Task item —
How many lines below include the word "Életvédelmi"? State that number and nothing else.

Recorded information —
[Start of section]

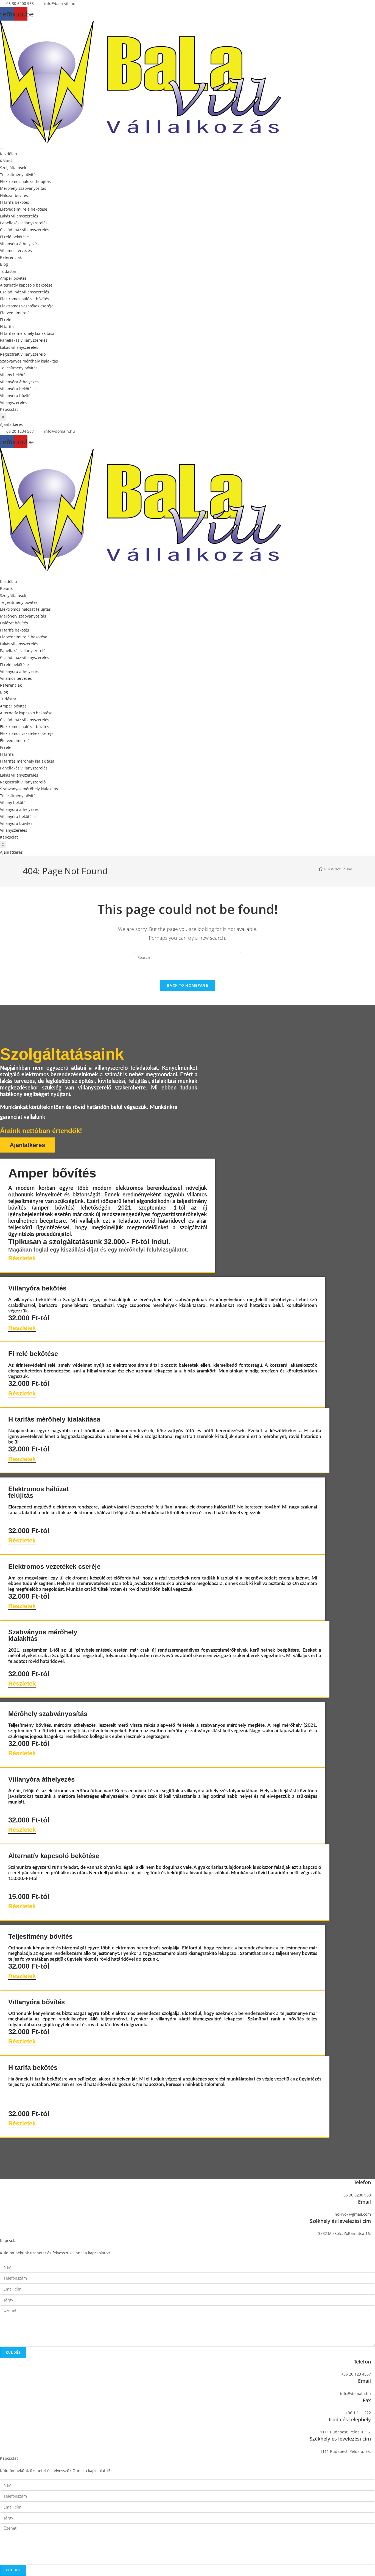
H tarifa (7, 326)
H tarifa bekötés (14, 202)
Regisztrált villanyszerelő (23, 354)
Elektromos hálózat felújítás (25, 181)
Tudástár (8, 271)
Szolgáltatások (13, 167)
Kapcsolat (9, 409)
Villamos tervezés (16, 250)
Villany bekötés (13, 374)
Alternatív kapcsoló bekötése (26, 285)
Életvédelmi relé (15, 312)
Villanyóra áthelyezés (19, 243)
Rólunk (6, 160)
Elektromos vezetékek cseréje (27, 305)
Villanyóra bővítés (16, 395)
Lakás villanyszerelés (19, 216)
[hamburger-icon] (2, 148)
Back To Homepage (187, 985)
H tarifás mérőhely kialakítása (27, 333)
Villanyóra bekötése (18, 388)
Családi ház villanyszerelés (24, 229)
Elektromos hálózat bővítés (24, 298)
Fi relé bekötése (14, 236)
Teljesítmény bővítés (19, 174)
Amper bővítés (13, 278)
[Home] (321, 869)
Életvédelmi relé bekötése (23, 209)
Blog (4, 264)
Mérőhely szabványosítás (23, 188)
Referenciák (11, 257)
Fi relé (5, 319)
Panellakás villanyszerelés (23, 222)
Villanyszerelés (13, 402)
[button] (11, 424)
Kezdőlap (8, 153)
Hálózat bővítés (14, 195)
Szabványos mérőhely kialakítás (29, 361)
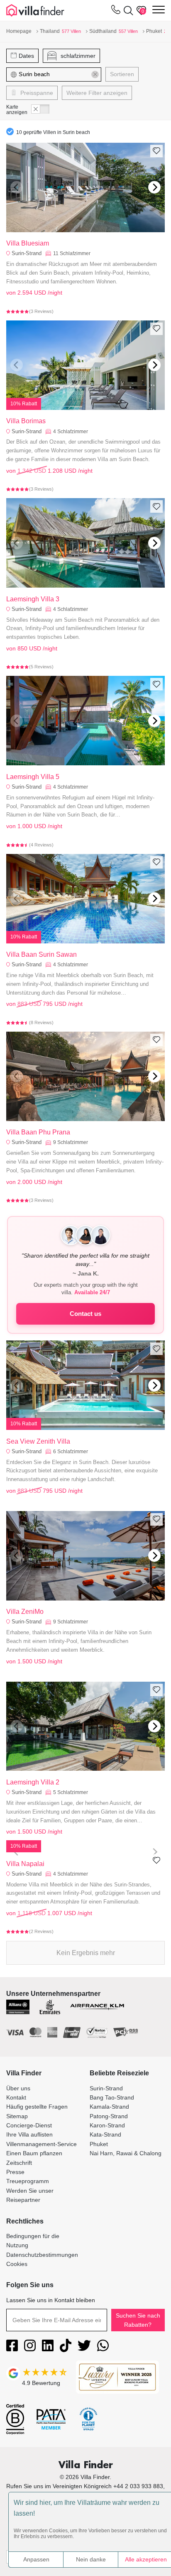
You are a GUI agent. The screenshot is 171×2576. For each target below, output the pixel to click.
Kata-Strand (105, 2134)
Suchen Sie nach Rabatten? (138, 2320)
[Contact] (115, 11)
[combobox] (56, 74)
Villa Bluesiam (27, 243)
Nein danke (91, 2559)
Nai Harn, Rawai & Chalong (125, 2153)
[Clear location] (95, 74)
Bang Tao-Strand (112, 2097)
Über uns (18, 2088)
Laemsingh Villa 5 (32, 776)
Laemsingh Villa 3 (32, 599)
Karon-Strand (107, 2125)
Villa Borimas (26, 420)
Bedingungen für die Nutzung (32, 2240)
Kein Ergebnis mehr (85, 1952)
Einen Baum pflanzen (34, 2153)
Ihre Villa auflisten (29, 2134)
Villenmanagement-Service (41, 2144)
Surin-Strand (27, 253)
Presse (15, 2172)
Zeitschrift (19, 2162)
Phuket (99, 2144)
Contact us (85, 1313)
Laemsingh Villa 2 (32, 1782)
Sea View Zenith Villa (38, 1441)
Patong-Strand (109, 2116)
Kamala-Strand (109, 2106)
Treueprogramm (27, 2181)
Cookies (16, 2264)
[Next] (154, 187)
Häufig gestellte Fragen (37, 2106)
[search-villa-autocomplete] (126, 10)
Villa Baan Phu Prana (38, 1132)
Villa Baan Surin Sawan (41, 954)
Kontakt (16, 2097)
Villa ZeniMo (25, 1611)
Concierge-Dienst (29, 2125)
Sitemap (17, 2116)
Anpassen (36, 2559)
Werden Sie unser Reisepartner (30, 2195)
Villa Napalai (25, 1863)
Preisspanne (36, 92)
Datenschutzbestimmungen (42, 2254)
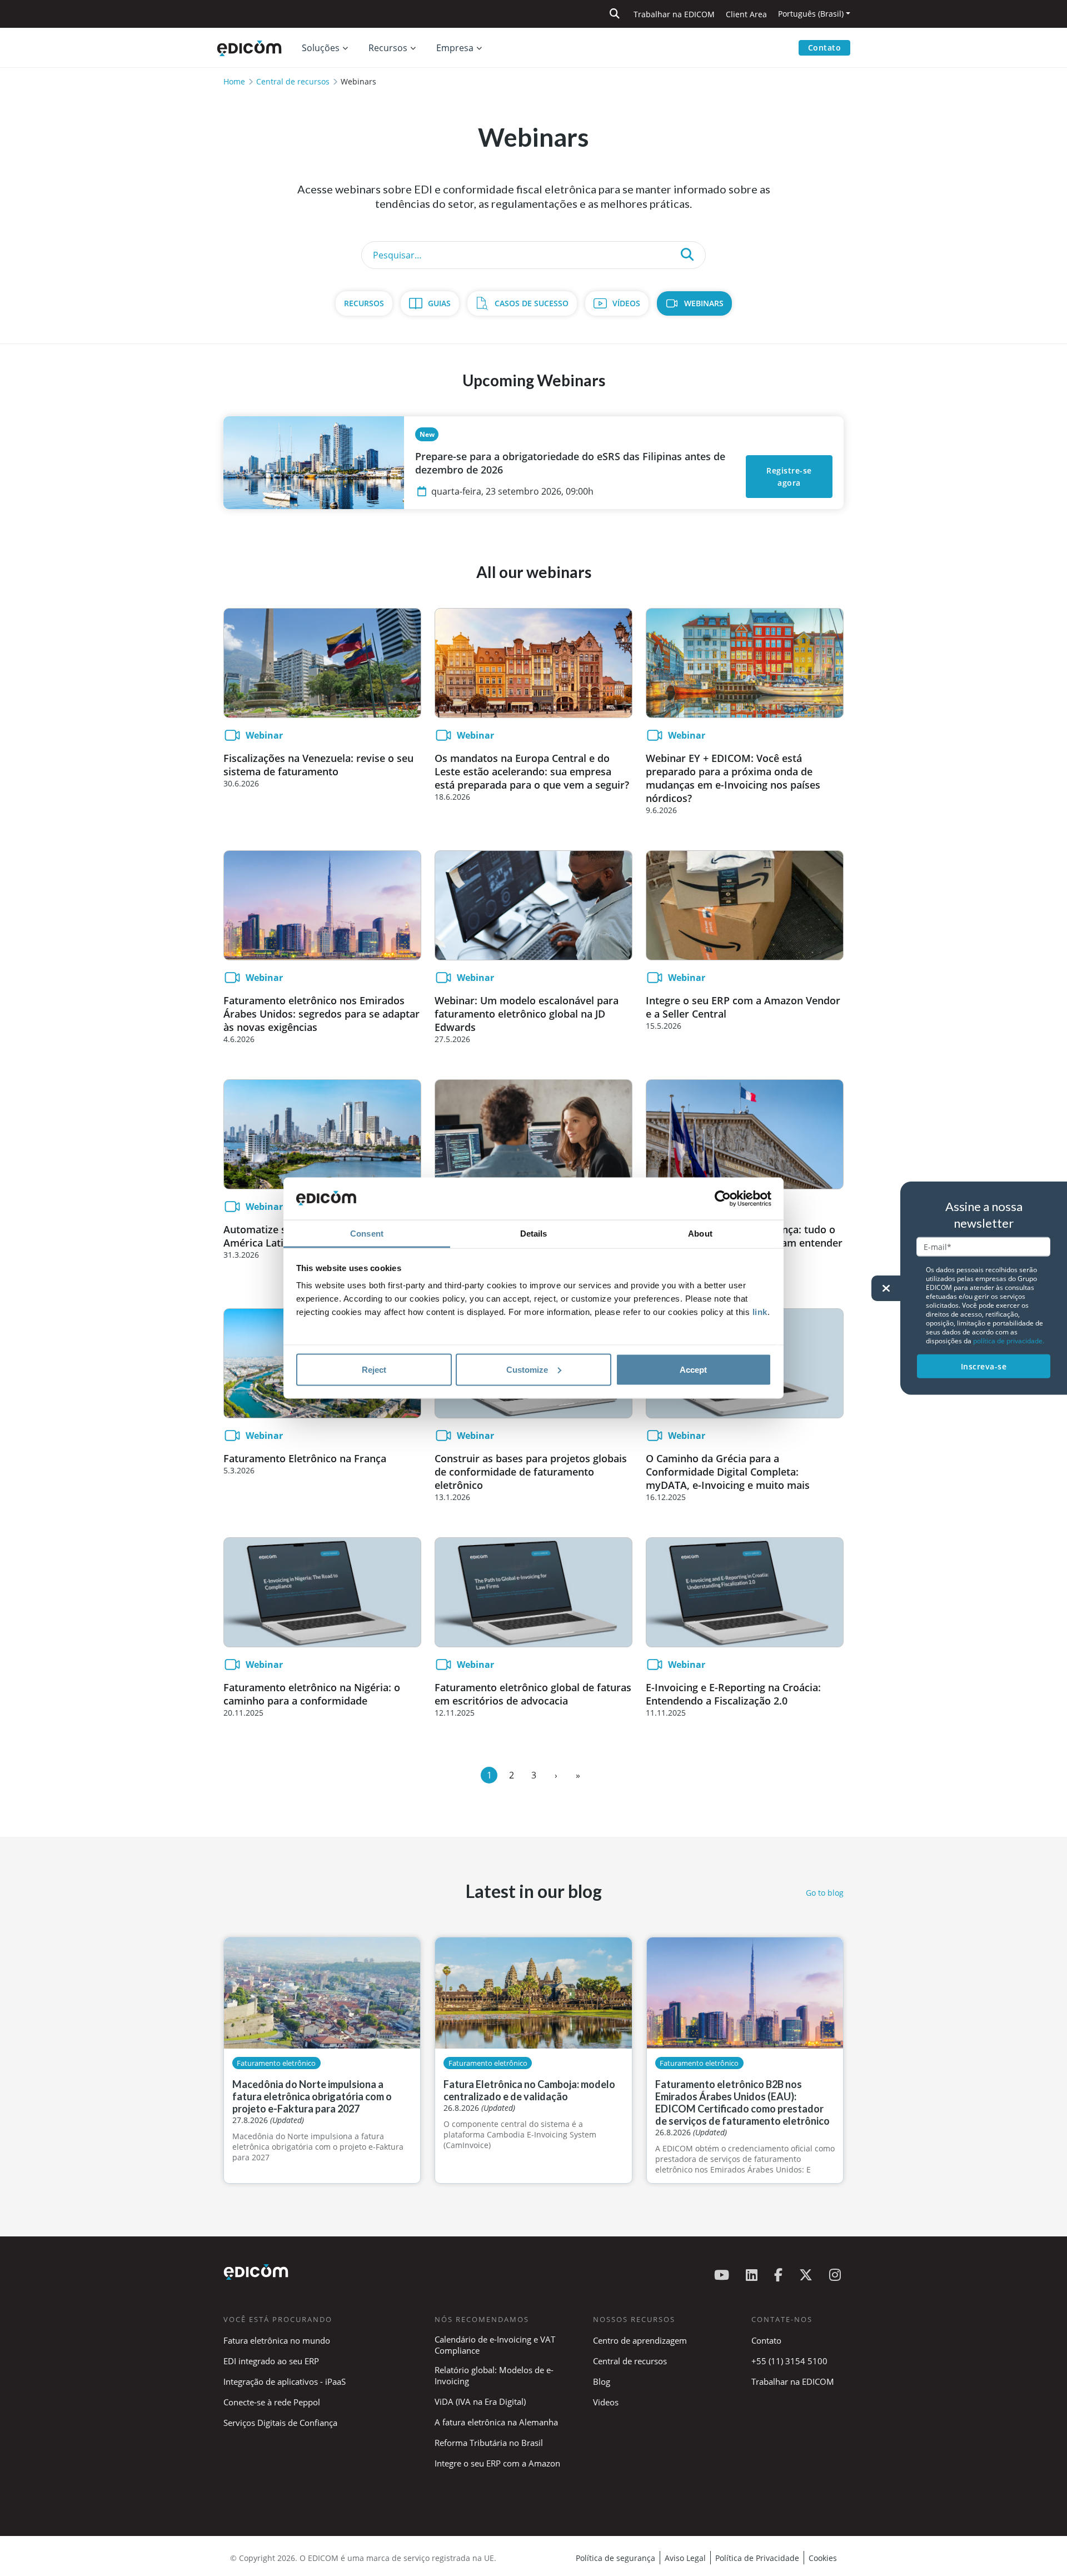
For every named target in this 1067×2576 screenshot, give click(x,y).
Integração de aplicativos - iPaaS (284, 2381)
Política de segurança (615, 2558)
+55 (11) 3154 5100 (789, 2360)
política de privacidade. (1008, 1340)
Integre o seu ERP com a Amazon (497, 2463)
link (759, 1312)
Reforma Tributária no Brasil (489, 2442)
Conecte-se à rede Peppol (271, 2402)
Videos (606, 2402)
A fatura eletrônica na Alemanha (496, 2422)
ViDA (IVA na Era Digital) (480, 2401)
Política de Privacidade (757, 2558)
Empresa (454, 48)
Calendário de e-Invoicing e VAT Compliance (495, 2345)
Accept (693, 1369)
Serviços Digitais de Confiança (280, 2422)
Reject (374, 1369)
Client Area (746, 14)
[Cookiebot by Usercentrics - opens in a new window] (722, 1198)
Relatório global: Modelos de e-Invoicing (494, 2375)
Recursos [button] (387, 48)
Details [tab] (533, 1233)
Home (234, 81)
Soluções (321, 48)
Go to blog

[End of section]

Task result —
2